Habitat types in North Dakota can be broken down into 9 different categories:
- Tallgrass Prairie
- Eastern Mixed-grass Prairie
- Mixed-grass Prairie
- Western Mixed-grass/Shortgrass Prairie
- Planted or Tame Grassland
- Wetlands and Lakes
- Rivers, Streams and Riparian
- Upland Deciduous Forest
Tallgrass Prairie (Red River Valley): This landscape component consists of the tallgrass prairie, and associated wetlands, historically found predominantly in the eastern one-fourth of North Dakota.
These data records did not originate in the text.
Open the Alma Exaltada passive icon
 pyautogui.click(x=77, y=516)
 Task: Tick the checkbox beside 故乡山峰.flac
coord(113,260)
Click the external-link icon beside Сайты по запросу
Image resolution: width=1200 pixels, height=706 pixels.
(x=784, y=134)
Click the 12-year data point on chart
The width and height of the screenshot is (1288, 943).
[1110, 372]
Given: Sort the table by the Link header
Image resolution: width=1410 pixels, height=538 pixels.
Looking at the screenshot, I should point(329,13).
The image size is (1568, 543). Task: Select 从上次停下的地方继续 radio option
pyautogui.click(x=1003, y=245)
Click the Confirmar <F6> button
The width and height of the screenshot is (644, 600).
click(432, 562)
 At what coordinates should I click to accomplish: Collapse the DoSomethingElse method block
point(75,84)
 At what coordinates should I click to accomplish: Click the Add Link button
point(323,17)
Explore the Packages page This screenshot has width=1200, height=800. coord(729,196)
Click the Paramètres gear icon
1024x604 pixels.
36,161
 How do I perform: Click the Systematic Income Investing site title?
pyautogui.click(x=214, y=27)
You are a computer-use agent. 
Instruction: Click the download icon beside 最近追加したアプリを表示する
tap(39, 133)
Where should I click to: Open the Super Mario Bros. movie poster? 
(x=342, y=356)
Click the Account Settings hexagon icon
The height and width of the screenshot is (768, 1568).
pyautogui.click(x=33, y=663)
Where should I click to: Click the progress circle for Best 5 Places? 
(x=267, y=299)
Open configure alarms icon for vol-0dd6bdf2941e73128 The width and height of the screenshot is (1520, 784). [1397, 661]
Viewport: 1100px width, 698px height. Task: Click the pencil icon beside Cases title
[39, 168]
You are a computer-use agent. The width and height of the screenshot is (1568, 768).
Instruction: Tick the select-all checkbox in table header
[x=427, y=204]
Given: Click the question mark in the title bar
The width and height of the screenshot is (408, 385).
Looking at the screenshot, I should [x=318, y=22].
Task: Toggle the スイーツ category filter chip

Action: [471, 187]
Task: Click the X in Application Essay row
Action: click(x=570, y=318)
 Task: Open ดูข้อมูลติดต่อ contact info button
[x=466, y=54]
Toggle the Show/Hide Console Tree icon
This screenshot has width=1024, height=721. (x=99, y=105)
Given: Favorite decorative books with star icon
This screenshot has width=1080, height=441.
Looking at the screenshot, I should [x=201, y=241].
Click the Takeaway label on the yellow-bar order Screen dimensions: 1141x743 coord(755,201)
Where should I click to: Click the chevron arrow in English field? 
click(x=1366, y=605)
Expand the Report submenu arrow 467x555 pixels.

More tallgrass...
Eastern Mixed-grass Prairie (Drift Prairie): This landscape component consists of the Eastern mixed-grass prairie, or Drift Prairie, and associated wetlands.
Mixed-grass Prairie (Missouri Coteau): This landscape component includes the mixed-grass prairie of the Missouri Coteau and associated wetlands.
Western Mixed-grass/Short-grass Prairie (Missouri Slope): This landscape component includes the Western mixed-grass prairie and short-grass prairie of the Missouri Slope and associated wetlands.
Planted or Tame Grassland: This landscape component includes prairie that has been converted to cropland and then re-planted to hayland, tame or native grasses.
Wetlands and Lakes: This landscape component includes all wetlands and lakes distributed throughout the state.
Rivers, Streams and Riparian: This landscape component includes all rivers, streams, and associated riparian areas which are distributed throughout the state.
Badlands: This landscape component includes the area associated with the Little Missouri River drainage and is commonly referred to as badlands.
Upland Deciduous Forest: This landscape component includes the larger tracts of native upland deciduous forest which occur scattered throughout the state.